One of my freind EC did a changeover / upsizing service the old service was 3 ph 4 wire delta and the POCO told them they can not use exsting delta when they went larger size ( the POCO regulations went in effect that time they were planning to upsizing the service ) so for small DQ building 400 amp 208Y120 is about right for that size but if larger size then you will have to kick up to 600amp or larger service.

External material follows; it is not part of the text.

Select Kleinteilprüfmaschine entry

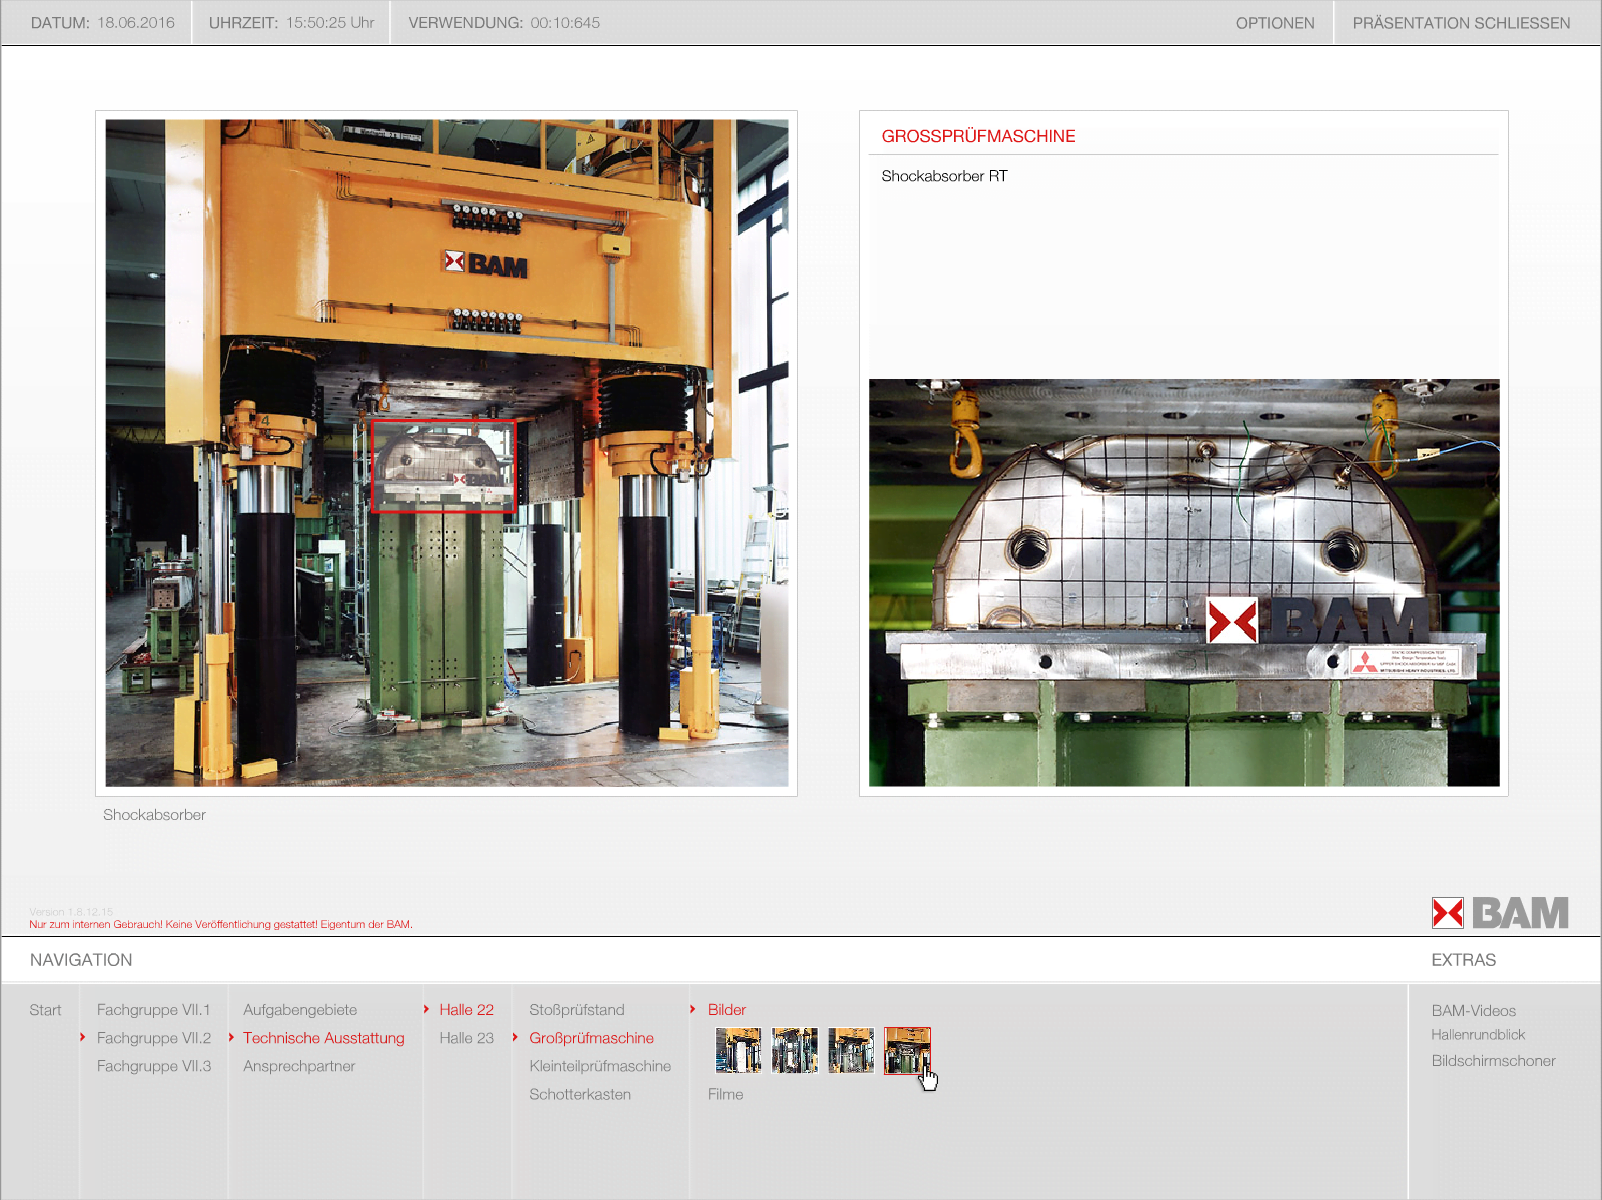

Also if you going to use the stand by generator just be aware with electrique loads.

Merci,
Marc


----------



## masterplum55 (Apr 19, 2012)

Yes, you must have standby generator in order to keep your electricity work well. and I suggest that 600 amp is better if you can work for big shop.


----------



## Cletis (Aug 20, 2010)

*500*

I'd set a 500 amp service. 2 sets of 300 mcm (on sale here). Then I'd set 3 - 200 amp main breaker 42 space panels inside and by done with it.


----------



## MDShunk (Jan 7, 2007)

I did a TI on a former Dairy Queen space, and it had a 200 amp, 3-phase service. There's not as much equipment in a Dairy Queen as you might think, I guess.


----------



## Shockdoc (Mar 4, 2010)

Cletis said:


> I'd set a 500 amp service. 2 sets of 300 mcm (on sale here). Then I'd set 3 - 200 amp main breaker 42 space panels inside and by done with it.

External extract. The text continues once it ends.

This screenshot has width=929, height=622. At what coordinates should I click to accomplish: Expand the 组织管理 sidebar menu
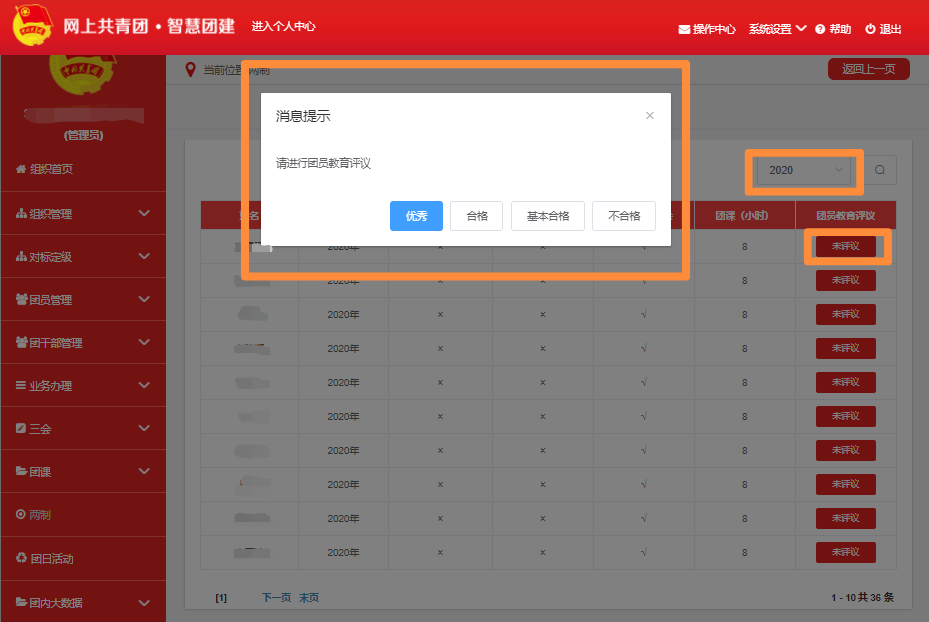[x=82, y=213]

:blink::001_huh::laughing:


----------



## McClary’s Electrical (Feb 21, 2009)

We work in 3 dairy queens and all three have 600 amp services @ 120/208


----------



## Dfresh64 (Sep 10, 2011)

I just finished a 2 DQ in tenn. They both had 600 amp services 3 phase 120 /208 And it was loaded with equipment .


----------



## A Little Short (Nov 11, 2010)

Dairy Queens require 3Ø in order for the curl on top of the cones to be perfectly made and balanced.:thumbup:


----------



## Vintage Sounds (Oct 23, 2009)

Is it the standard for fast food joints to have 120/208 service? I've only worked in one, an ancient, nasty burger king from the 70s which also had a 120/208 setup along with some filthy grease-filled Federal Pioneer NQOB bolt-on Stab Lok panels. I was surprised at the lack of 600v in the building considering it was available in the area.


----------